- WHAT THE TASK REQUIRES -
Each of the lines from the one that contains "Click the 查看赢美公告 button" to the end of the entries below should be output exactly.

- DATA PROVIDED -
------

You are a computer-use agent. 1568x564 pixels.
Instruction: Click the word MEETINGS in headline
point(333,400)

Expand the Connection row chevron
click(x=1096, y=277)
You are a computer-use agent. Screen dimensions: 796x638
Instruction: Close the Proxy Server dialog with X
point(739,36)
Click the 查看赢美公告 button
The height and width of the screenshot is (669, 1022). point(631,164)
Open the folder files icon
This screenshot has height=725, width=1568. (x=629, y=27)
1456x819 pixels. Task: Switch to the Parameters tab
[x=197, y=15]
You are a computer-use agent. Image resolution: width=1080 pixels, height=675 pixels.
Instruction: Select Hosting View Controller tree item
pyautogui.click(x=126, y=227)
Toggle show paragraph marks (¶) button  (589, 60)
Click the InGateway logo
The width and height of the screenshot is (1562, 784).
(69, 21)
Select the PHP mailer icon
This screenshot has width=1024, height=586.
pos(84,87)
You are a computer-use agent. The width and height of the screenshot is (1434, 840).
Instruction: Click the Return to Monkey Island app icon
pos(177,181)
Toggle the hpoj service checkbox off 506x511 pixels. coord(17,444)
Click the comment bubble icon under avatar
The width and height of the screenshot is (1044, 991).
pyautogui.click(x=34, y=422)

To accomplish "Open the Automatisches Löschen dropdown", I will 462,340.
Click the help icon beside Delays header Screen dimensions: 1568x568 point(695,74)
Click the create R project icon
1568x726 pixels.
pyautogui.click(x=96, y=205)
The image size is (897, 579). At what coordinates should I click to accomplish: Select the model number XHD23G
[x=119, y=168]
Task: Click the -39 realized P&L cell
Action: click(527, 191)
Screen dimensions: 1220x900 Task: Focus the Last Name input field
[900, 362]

------

- RESULT -
Click the 查看赢美公告 button
The height and width of the screenshot is (669, 1022). point(631,164)
Open the folder files icon
This screenshot has height=725, width=1568. (x=629, y=27)
1456x819 pixels. Task: Switch to the Parameters tab
[x=197, y=15]
You are a computer-use agent. Image resolution: width=1080 pixels, height=675 pixels.
Instruction: Select Hosting View Controller tree item
pyautogui.click(x=126, y=227)
Toggle show paragraph marks (¶) button  (589, 60)
Click the InGateway logo
The width and height of the screenshot is (1562, 784).
(69, 21)
Select the PHP mailer icon
This screenshot has width=1024, height=586.
pos(84,87)
You are a computer-use agent. The width and height of the screenshot is (1434, 840).
Instruction: Click the Return to Monkey Island app icon
pos(177,181)
Toggle the hpoj service checkbox off 506x511 pixels. coord(17,444)
Click the comment bubble icon under avatar
The width and height of the screenshot is (1044, 991).
pyautogui.click(x=34, y=422)

To accomplish "Open the Automatisches Löschen dropdown", I will 462,340.
Click the help icon beside Delays header Screen dimensions: 1568x568 point(695,74)
Click the create R project icon
1568x726 pixels.
pyautogui.click(x=96, y=205)
The image size is (897, 579). At what coordinates should I click to accomplish: Select the model number XHD23G
[x=119, y=168]
Task: Click the -39 realized P&L cell
Action: click(527, 191)
Screen dimensions: 1220x900 Task: Focus the Last Name input field
[900, 362]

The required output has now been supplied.